Under the programme, water supply and sanitation infrastructure and services will be provided in Kigali and satellite towns of Rubavu, Rusizi, Nyagatare, Muhanga, Huye, Musanze and Karongi. An estimated 1.1 million people are expected to benefit from improved water supply services while 475 000 others will have access to better sanitation.
The programme tallies with Rwanda’s Vision 2020, which envisions scaling up investments in reliable, affordable and environmentally sustainable infrastructure and water and sanitation services as key drivers and enablers of economic transformation and rural development.
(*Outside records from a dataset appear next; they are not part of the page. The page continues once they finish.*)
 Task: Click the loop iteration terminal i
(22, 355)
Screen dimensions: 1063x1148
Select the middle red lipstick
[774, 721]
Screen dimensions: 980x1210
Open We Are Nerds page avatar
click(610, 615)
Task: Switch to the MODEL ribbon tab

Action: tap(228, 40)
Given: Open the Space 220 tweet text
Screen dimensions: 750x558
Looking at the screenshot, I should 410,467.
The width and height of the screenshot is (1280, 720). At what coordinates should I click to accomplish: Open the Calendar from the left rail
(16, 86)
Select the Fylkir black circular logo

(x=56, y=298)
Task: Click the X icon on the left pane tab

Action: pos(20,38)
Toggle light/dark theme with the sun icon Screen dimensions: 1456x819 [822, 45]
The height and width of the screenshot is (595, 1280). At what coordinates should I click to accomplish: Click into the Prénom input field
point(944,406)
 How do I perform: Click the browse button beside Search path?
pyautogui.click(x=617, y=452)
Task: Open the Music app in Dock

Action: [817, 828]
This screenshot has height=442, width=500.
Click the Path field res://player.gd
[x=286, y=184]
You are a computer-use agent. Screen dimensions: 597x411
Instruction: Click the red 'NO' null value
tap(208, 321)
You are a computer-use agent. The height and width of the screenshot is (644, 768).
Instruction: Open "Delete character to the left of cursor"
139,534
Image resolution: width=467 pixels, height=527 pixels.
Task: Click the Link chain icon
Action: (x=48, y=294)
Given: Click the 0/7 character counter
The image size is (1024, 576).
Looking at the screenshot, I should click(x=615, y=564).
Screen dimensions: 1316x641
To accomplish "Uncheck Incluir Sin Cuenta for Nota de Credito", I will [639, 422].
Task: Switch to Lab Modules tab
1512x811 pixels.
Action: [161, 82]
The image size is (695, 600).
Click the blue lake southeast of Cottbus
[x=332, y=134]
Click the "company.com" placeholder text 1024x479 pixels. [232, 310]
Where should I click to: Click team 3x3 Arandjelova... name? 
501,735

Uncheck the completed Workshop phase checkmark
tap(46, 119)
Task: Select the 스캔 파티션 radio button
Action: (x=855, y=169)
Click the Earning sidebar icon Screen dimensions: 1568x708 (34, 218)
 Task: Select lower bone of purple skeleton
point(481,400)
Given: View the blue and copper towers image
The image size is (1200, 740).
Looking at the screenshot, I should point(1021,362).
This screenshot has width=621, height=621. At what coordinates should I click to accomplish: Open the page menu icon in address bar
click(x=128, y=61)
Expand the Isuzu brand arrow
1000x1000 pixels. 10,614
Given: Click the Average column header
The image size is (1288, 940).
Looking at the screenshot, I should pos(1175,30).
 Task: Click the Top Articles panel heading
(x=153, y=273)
The country’s second Economic Development and Poverty Reduction Strategy (EDPRS II) planned to increase access to improved water supply and sanitation to 100% and 58.3%, respectively.
It also fits with the bank’s Country Strategy Paper (CSP) 2017–2021 for Rwanda with regards to investing in energy and water infrastructure to foster inclusive and green growth. By providing sustainable and affordable water and sanitation services, the programme will help accelerate development and improve the quality of life of the people as espoused by the Bank’s High 5 priorities under the Ten Year Strategy, 2013-2022.
The programme will be implemented in two years from January 2018 at a total cost of $262-million. The AfDB $121.137 million loan and $50 million Africa Growing Together Fund (AGTF) loan account for 65.24% of the total cost. The European Investment Bank (EIB) and the Government of Rwanda will contribute 19.25% (EUR 45.000-million) and 15.51% ($40 687 million), respectively.